WRITTEN EXERCISE 1 >> Please condense the paragraph in the addons documentation that begins "Addons are managed backing services" into a short bulleted list that keeps its main facts.
WRITTEN EXERCISE 2 >> Reproduce word for word the portion of the addons documentation between "Addons vs. Services" and "as a service.", inclusive.

PASSAGE TO READ >>
▼
Addons
Addons are managed backing services that Miren provisions and operates for your app. Instead of running your own database as a service, you declare an addon and Miren handles the infrastructure — creating the server, injecting connection credentials, and cleaning up when you're done.
Addons vs. Services
| Addons | Services | |
|---|---|---|
| Setup | One line in app.toml | Configure image, env, disks, scaling |
| Management | Miren provisions and manages | You manage the process |
| Credentials | Automatically injected as env vars | You configure manually |
| Best for | Production databases, managed infrastructure | Custom software, full control |
If you just need a PostgreSQL database for your app, use an addon. If you need custom PostgreSQL extensions, a specific version, or full control over the configuration, run it as a service.
Available Addons
| Addon | Description |
|---|---|
miren-postgresql | Managed PostgreSQL database |
List available addons on your cluster:
miren addon list-available
Adding an Addon
Via app.toml (recommended)
Declare addons in your .miren/app.toml. They're provisioned automatically on deploy:
name = "myapp"
▲
DATA EXCERPT >>
▼
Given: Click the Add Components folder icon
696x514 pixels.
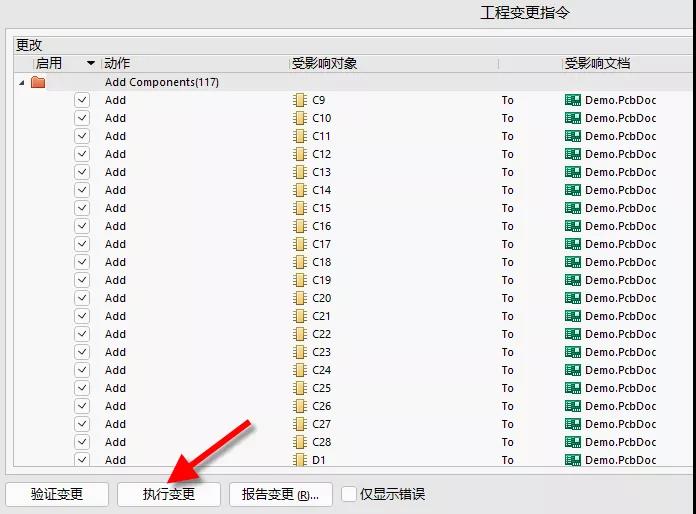Looking at the screenshot, I should pyautogui.click(x=38, y=82).
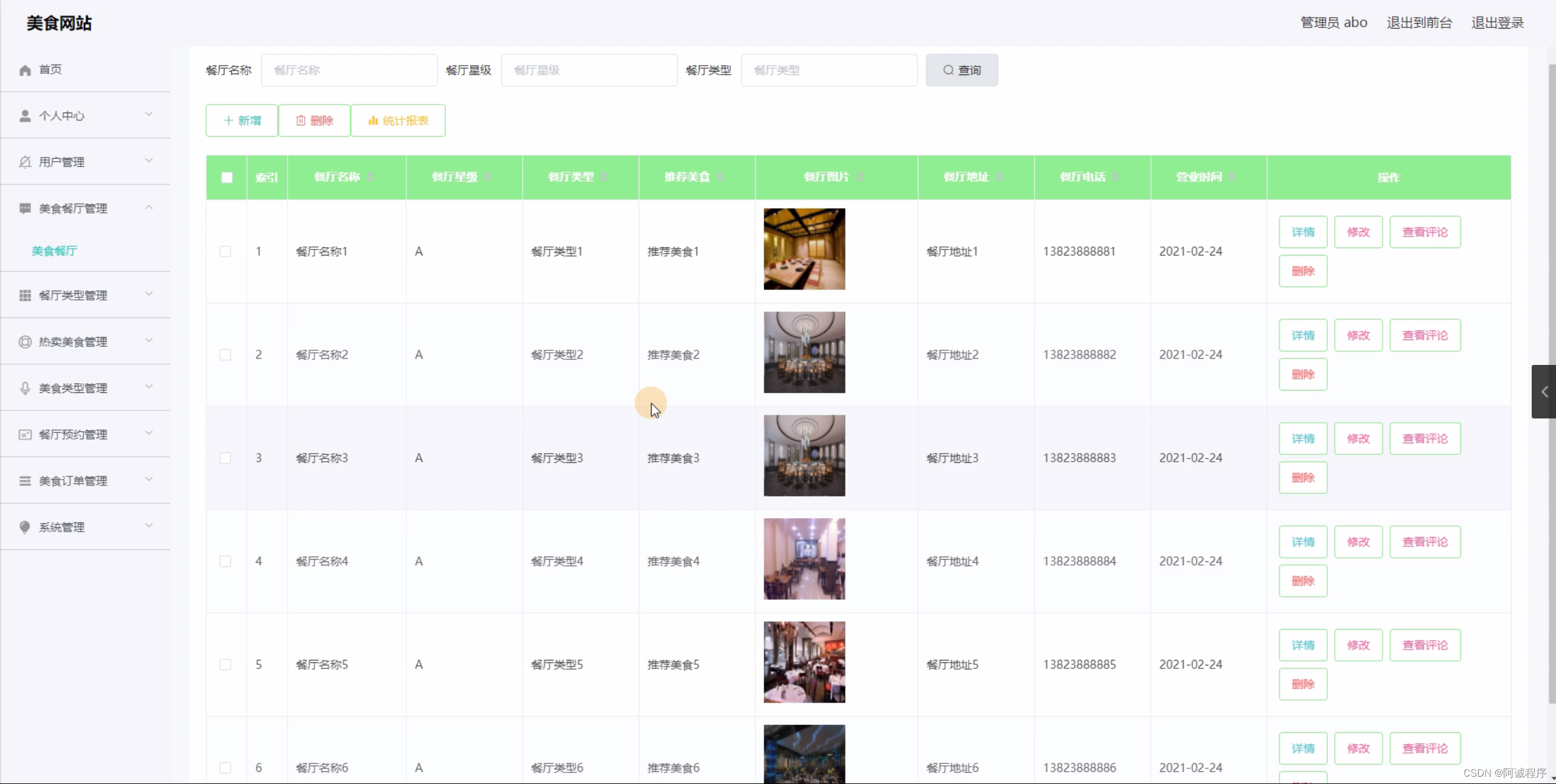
▲
ANSWER 1 >>
- Addons are managed backing services that Miren provisions and operates for your app.
- Instead of running your own database as a service, you declare an addon.
- Miren handles the infrastructure: it creates the server, injects connection credentials, and cleans up when you're done.

ANSWER 2 >>
Addons vs. Services
| Addons | Services | |
|---|---|---|
| Setup | One line in app.toml | Configure image, env, disks, scaling |
| Management | Miren provisions and manages | You manage the process |
| Credentials | Automatically injected as env vars | You configure manually |
| Best for | Production databases, managed infrastructure | Custom software, full control |
If you just need a PostgreSQL database for your app, use an addon. If you need custom PostgreSQL extensions, a specific version, or full control over the configuration, run it as a service.